The special thing about Fc-gamma-RI is that it can bind to antibodies even when they are not part of an immune complex. The paper speculates that they might act like a 'nightwatchman's round' or surveillance system and that this is dysregulated in ME/CFS.

Hope I got that right?

 

Would be good to have a reference for this. Anorexia nervosa probably has a high female predominance and depression and anxiety also affect about 2 times more females then men if I recall correctly.

 

Currently the hypothesis seems quite flexible with lots of connections not yet filled in yet. I wonder if there are any tests, observations or experiments that would not fit or refute the hypothesis?
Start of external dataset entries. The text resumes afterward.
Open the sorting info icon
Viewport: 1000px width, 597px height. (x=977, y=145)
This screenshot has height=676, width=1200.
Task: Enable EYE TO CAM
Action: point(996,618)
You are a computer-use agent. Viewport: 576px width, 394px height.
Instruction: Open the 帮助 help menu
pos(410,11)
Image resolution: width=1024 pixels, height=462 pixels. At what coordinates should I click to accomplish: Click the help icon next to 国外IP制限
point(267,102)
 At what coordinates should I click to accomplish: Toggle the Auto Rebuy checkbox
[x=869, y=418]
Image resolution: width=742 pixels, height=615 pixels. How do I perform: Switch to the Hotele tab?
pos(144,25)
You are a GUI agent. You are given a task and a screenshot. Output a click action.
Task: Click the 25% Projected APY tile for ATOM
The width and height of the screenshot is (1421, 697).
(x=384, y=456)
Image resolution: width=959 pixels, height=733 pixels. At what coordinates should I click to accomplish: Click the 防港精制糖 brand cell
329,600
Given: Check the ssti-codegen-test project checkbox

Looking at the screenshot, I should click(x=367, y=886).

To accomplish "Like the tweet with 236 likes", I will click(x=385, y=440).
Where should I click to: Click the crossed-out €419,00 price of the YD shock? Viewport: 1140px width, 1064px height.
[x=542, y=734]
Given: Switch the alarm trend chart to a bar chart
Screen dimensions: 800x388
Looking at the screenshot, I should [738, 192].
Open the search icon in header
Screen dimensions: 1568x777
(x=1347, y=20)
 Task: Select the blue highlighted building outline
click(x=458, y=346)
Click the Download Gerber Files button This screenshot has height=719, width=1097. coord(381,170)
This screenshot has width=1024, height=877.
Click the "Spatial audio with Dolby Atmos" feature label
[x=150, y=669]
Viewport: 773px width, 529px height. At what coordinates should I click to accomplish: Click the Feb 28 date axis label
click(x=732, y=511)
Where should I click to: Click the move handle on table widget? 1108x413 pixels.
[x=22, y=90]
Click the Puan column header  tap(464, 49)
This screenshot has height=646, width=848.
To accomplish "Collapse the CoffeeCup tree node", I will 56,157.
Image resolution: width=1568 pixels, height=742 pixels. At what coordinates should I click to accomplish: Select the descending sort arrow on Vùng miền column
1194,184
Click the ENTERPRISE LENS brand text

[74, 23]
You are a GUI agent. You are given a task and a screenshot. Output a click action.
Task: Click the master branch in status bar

Also interested in the sentence about intravenous immunoglobulin because quite a lot of patients are still experimenting with this, so there is likely some data on it. I assume it would need to taken repeatedly in order for it to work according to the theory?

 

The 'we' is the authors and as authors we do not want to pull back from mentioning things like neuroplasticity, not to please anyone but to avoid being assumed to be taking a biased view.

But that isn't a reason not to mention it if it is possibly part of the reality, surely. As you say, there is nobody we are 'trying to please'.

I am not clear why the manuscript is particularly open to misinterpretation. If I remember rightly we simply point out that there are possibilities that cannot be excluded but for which there is no particular grounding.

 

To be honest it had not crossed my mind that this paper would be passed to caregivers. It is a discussion of theoretical models for the benefit of those interested in such things.

 

I think Anorexia nevrosa is probably underdiagnosed in young men, and I wouldn’t trust any estimates on depression or anxiety given it’s frequent use as a catch-all for any complaints from women by practitioners that should know better. How many of e.g. the 10 % of women with endometriosis have been dismissed as anxious or depressed?

We also know how flawed the questionnaires are..

 

Yup.

 

I didn't find the sort of 3:1 or 4:1 female dominance when I searched through psychiatric conditions but anorexia nervosa might be in that area I guess. I do not have a specific reference for the general statement.

 

Fair enough, although I don’t understand why someone would reasonably perceive you as biased. And I’m not sure much can be done about the unreasonable ones.

To anyone of the psychosomatics, I fear this will read as a suggestion of the possibility that «the people that end up with ME/CFS have learned to be sick, and the people that got better did not so they recovered. So we just have to teach pwME/CFS to stop being sick.»

To be clear: I don’t think that is what you’re actually saying. Just that it’s what other might say that you are saying.